Abstract
This paper reviews the so-called Lexical Integrity Principle, resting on the assumption that morphology and syntax are distinct components of grammar. In the forty-odd years since its original formulation, this principle has repeatedly come under fire. Phrasal compounds ([[Lexical Integrity]NP Principle]N being an example!) are often adduced as counterevidence, but I here argue that phrases generally don’t appear inside compounds and that the principle therefore cannot be so easily discarded. The claim that parts of words cannot be syntactically manipulated has remained relatively unchallenged, which is another reason to uphold some aspects of Lexical Integrity. The separability of particle verbs, though, presents a well-known potential problem.
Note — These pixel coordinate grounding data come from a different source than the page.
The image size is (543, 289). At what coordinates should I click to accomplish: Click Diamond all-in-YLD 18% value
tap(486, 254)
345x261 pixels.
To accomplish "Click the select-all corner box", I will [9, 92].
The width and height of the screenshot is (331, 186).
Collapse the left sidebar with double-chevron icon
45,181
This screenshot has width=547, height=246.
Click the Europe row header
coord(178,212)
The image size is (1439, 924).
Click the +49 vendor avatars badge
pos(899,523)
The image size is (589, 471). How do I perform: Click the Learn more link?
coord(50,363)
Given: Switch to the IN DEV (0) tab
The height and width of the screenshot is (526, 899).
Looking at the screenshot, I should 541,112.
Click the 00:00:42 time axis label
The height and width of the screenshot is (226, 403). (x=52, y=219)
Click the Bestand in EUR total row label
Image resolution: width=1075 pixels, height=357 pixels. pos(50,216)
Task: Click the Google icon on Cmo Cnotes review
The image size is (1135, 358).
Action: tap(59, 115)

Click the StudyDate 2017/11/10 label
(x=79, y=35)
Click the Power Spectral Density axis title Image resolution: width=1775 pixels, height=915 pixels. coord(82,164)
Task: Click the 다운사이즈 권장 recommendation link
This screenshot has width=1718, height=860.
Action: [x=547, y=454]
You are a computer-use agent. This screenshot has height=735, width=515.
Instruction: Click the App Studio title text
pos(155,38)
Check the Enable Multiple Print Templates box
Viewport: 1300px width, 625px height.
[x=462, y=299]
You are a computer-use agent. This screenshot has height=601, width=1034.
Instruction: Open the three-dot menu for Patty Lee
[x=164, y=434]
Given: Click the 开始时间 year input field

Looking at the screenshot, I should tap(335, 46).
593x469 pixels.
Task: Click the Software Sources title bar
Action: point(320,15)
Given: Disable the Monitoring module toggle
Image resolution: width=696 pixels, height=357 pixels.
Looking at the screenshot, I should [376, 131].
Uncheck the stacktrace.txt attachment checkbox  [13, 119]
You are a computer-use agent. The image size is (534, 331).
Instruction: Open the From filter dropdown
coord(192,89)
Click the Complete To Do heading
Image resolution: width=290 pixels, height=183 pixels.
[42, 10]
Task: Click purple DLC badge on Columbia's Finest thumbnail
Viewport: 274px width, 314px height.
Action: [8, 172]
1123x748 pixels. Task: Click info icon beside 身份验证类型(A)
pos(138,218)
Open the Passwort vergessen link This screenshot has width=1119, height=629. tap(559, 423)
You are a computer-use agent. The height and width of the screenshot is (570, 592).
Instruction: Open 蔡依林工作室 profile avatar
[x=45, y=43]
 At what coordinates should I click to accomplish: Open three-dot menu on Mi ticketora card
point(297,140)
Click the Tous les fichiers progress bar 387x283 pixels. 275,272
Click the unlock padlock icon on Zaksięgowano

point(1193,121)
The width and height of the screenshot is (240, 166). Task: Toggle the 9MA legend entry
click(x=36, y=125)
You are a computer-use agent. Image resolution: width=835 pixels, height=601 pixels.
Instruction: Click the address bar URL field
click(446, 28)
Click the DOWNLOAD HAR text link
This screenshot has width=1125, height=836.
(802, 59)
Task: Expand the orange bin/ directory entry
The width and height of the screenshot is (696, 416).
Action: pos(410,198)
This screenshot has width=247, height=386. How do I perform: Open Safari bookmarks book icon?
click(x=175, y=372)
I address recent voices that particle verbs, despite neuroscientific evidence of their lexical status, are not words, maintaining they can be items with word status, given for example their occurrence in the [V the Ntaboo-word out of NP] construction. A constructionist approach to alternation phenomena offers a solution to the separability issue, which consists in having schematic particle verb constructions whose grammatical status (and not just word order) is underspecified. As words, particle verbs stay together; as phrases, their parts can separate. To salvage the Lexical (or, better, Morphological) Integrity of words, this paper proposes a principle –a construction of sorts – that is a generalization emerging from how we use words.
Acknowledgements
My work on earlier versions of this paper led to some stimulating exchange of ideas with Jared W. Desjardins, Guy Emerson, Thomas Hoffmann, Russell Lee-Goldman, Laura Michaelis, Friedemann Pulvermüller, Martin Schäfer, Peter Uhrig, Remi van Trijp and especially Beate Hampe, who I thank in particular for her insightful comments on the draft manuscript. All usual disclaimers apply.
Appendix
Types and tokens of complex(-looking) words in a single text of journalistic prose (‘How rotten is Russia’s army?’, The Economist, April 30th, 2022)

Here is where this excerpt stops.